The legislature's decision to replace Wisconsin's economic substance standard with the federal standard should benefit taxpayers in that the federal standard is somewhat easier to interpret and not as broad. Although Wisconsin now adopts the standard from IRC Section 7701(o), it makes a notable change to the standard. Rather than only considering the federal income tax effect, the Wisconsin standard also considers the effect on state, local or foreign taxes. Thus, similar to the prior Wisconsin standard, the new standard addresses transactions that have no federal tax effect but have a state or local tax effect.

Footnotes

1 Act 218 (S.B. 503), Laws 2016.

2 Act 218 (S.B. 503), § 11.

3 Act 2 (S.B. 62), Laws 2009, adding WIS. STAT. §§ 71.10(1m); 71.30(2m); 71.80(1m).

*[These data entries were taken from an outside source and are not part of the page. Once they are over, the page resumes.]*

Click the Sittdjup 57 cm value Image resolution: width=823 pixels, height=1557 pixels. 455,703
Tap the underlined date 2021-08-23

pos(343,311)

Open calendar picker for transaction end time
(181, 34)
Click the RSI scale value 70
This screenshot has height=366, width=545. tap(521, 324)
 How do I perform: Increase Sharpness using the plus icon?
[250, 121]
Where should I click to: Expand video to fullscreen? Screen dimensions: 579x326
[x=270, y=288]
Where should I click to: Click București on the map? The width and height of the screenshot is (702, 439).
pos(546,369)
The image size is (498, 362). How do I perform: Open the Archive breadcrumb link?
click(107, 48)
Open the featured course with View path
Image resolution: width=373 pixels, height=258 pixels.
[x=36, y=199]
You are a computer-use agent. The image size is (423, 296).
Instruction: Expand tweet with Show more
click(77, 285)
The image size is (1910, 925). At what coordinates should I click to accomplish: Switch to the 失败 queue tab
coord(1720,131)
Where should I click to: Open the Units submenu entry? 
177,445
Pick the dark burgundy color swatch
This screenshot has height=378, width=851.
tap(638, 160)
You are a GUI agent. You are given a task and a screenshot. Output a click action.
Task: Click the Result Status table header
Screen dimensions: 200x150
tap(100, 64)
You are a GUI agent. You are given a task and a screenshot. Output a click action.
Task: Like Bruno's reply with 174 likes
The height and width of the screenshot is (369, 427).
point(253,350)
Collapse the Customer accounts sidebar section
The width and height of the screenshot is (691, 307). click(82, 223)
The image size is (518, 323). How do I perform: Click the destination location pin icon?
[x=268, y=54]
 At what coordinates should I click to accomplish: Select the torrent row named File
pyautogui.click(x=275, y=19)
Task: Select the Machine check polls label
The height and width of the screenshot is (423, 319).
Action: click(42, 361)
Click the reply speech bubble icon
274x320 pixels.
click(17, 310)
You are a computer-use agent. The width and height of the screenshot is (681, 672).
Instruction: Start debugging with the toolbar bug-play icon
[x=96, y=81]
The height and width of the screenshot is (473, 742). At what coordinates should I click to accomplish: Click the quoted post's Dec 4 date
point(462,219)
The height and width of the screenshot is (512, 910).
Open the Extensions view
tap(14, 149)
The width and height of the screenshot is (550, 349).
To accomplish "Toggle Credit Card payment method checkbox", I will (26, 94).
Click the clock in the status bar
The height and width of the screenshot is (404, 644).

4 WIS. STAT. §§ 71.10(1m)(a); 71.30(2m)(a); 71.80(1m)(a).

5 As defined in IRC § 267(f)(1).

6 WIS. STAT. §§ 71.10(1m)(c); 71.30(2m)(c); 71.80(1m)(c).

7 Prior WIS. STAT. §§ 71.10(1m)(b); 71.30(2m)(b); 71.80(1m)(b).

8 WIS. STAT. §§ 71.10(1m)(b); 71.30(2m)(b); 71.80(1m)(b).

9 "Economic substance doctrine" means the common law doctrine under which the tax benefits for a transaction are not allowable if the transaction does not have economic substance or lacks a business purpose. IRC § 7701(o)(5).

10 IRC § 7701(o)(1). Note that this federal economic substance provision was enacted on March 30, 2010, as part of the Health Care and Education Reconciliation Act of 2010 (P.L. 111-152). In general, the economic substance provisions apply to transactions entered into after March 30, 2010.

11 IRC § 7701(o)(3).

12 IRC § 7701(o)(2)(A).

13 WIS. STAT. §§ 71.10(1); 71.30(2); 71.80(1). These are similar to the powers provided under IRC § 482.

14 Hormel Foods Corp. v. Department of Revenue, Wisconsin Tax Appeals Commission, No. 7-I-17, Mar. 29, 2010.